Dopo la bocciatura di dicembre, Tadic punta infatti ad ottenere il via libera dei 27 alla candidatura della Serbia all'adesione all'Ue al Consiglio europeo di marzo, ultimo appuntamento utile prima delle elezioni previste per l'inizio di maggio. In cambio, però, Bruxelles pone a Belgrado tre difficili condizioni da rispettare nell'ambito delle trattative con Pristina. A partire dalla soluzione della crisi nel nord del Kosovo, dove la popolazione serba, sostenuta dalle frange nazionaliste, non è disposta a riconoscere le autorità di Pristina, per favorire le aspirazioni europee della madrepatria. Per risolvere la questione, il piano di Tadic chiede una “soluzione speciale” per l'area a nord del fiume Ibar, evitando di affrontare direttamente la questione dello status del Kosovo.

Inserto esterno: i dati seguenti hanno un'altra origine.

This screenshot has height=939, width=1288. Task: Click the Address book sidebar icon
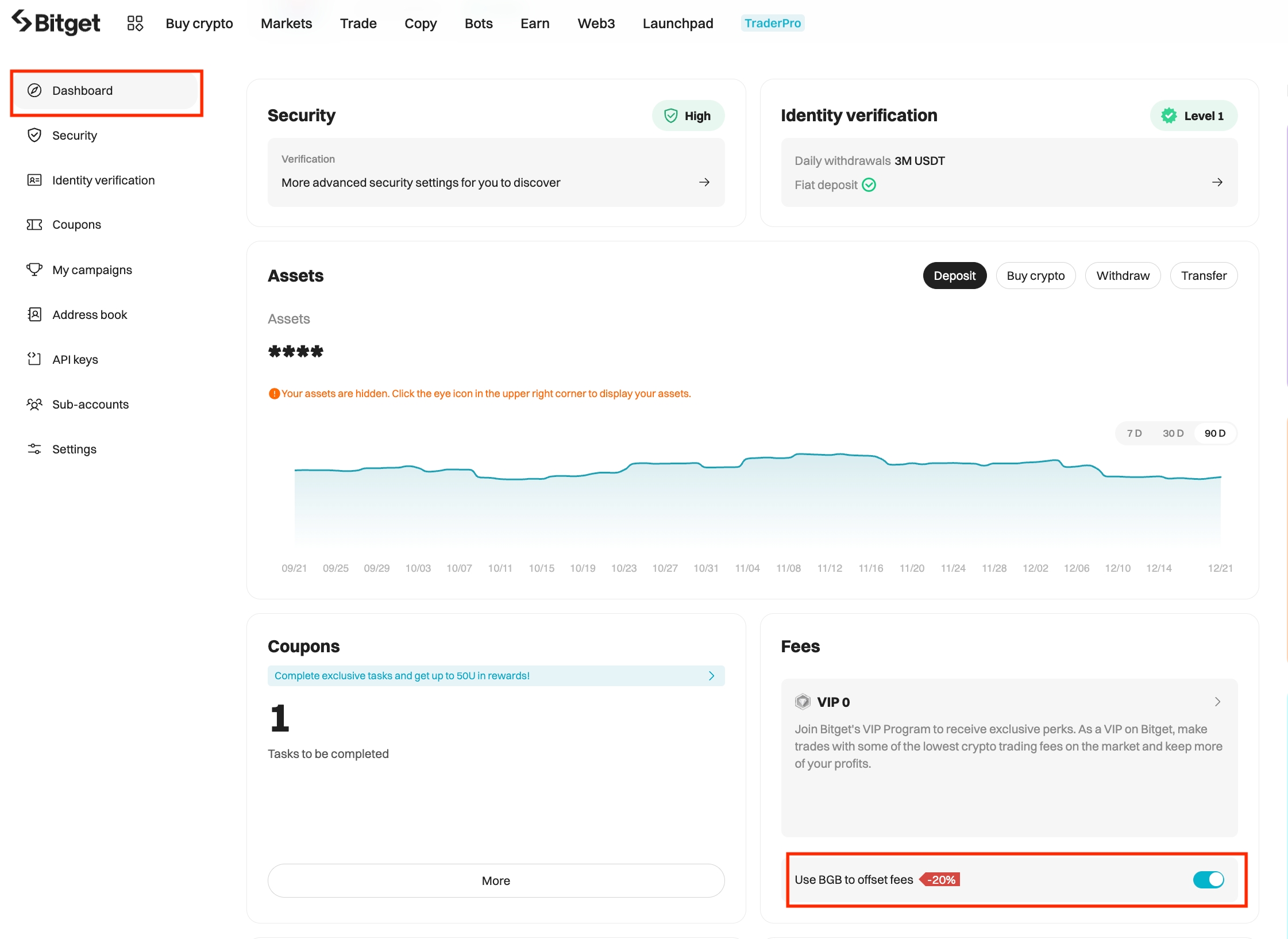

Gli altri tre punti del suo piano puntano poi ad ottenere garanzie speciali per i monasteri serbo ortodossi in Kosovo, per le enclavi serbe sparse a sud dell'Ibar e la restituzione delle proprietà sottratte ai serbo-kosovari dopo la proclamazione dell'indipendenza. Per Tadic questo potrebbe rappresentare un'adeguata contro partita, al rispetto alle richieste di Bruxelles: oltre al rientro della crisi a Nord, l'applicazione degli accordi raggiunti da marzo ad oggi con la controparte ed il raggiungimento di un'intesa, affinché le autorità di Pristina possano partecipare ai forum internazionali come rappresentanti di uno Stato sovrano, senza che Belgrado opponga veti o boicottaggi. Per le ambizioni europee della Serbia, è inoltre di cruciale importanza riuscire almeno a rimandare il referendum convocato dei serbi del Kosovo per il 14 e 15 febbraio prossimi. Una consultazione definita “inutile e dannosa” dal ministro serbo per il Kosovo e Metohia, Goran Bogdanovic, secondo il quale l'iniziativa “ridurrebbe lo spazio di manovra con la Comunità internazionale del governo e della leadership di statale.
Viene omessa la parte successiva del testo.